Exercise instructions: Would you copy the listing below exactly, keeping the pictures out?

Source material:
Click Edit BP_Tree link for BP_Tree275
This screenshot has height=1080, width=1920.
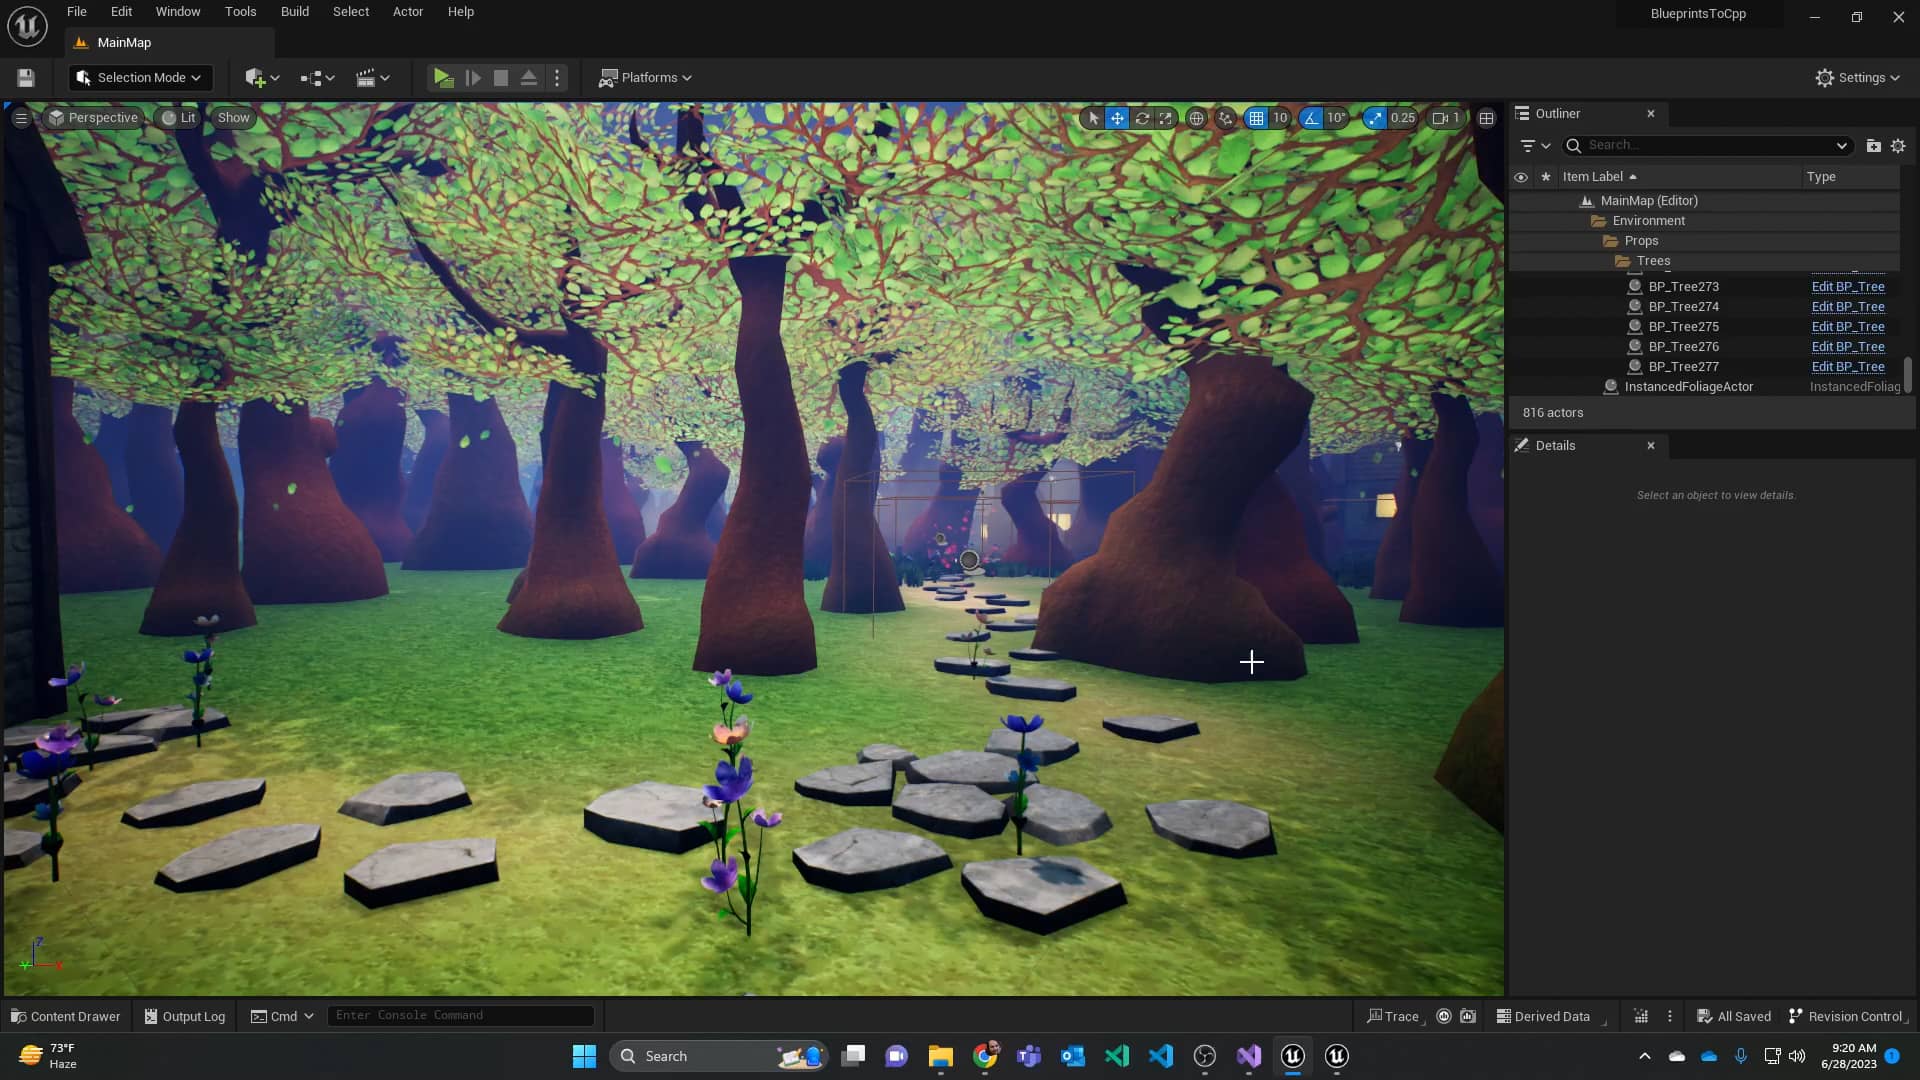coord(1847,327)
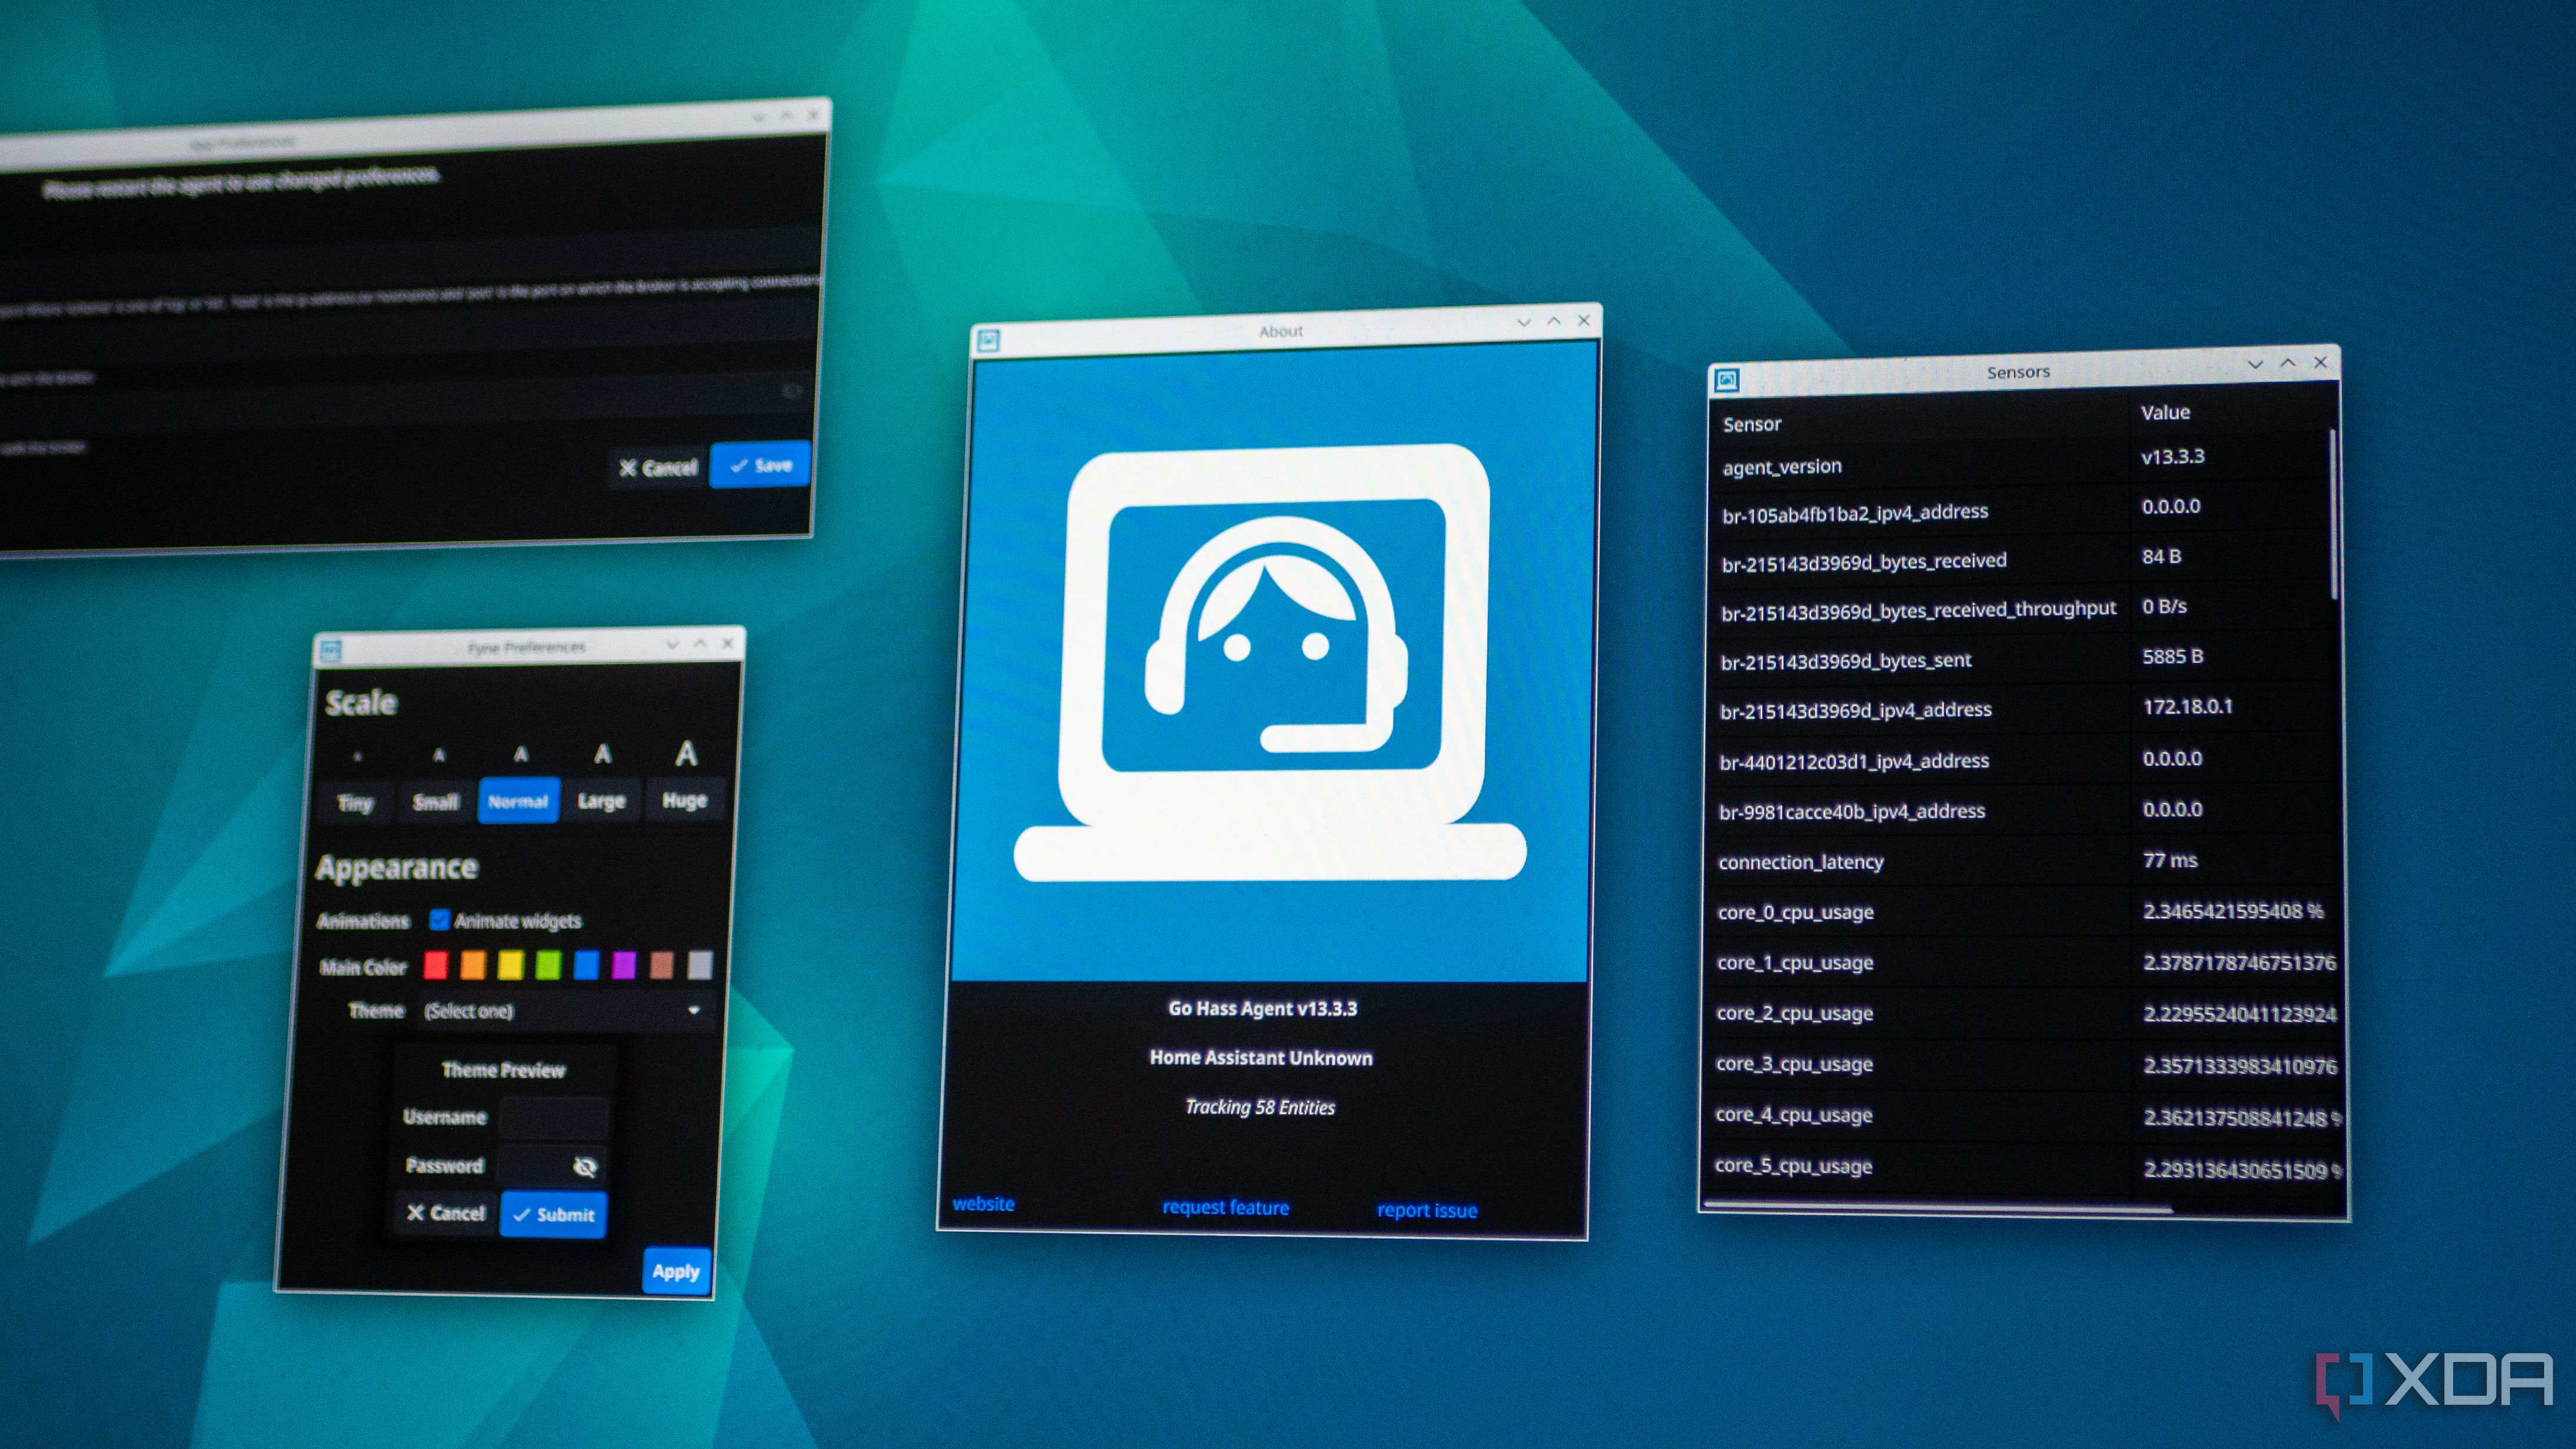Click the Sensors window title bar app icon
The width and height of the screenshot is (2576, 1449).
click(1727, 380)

Result for this task:
Click Edit BP_Tree link for BP_Tree275
This screenshot has height=1080, width=1920.
coord(1847,327)
Click the Sensors window title bar app icon
The width and height of the screenshot is (2576, 1449).
click(1727, 380)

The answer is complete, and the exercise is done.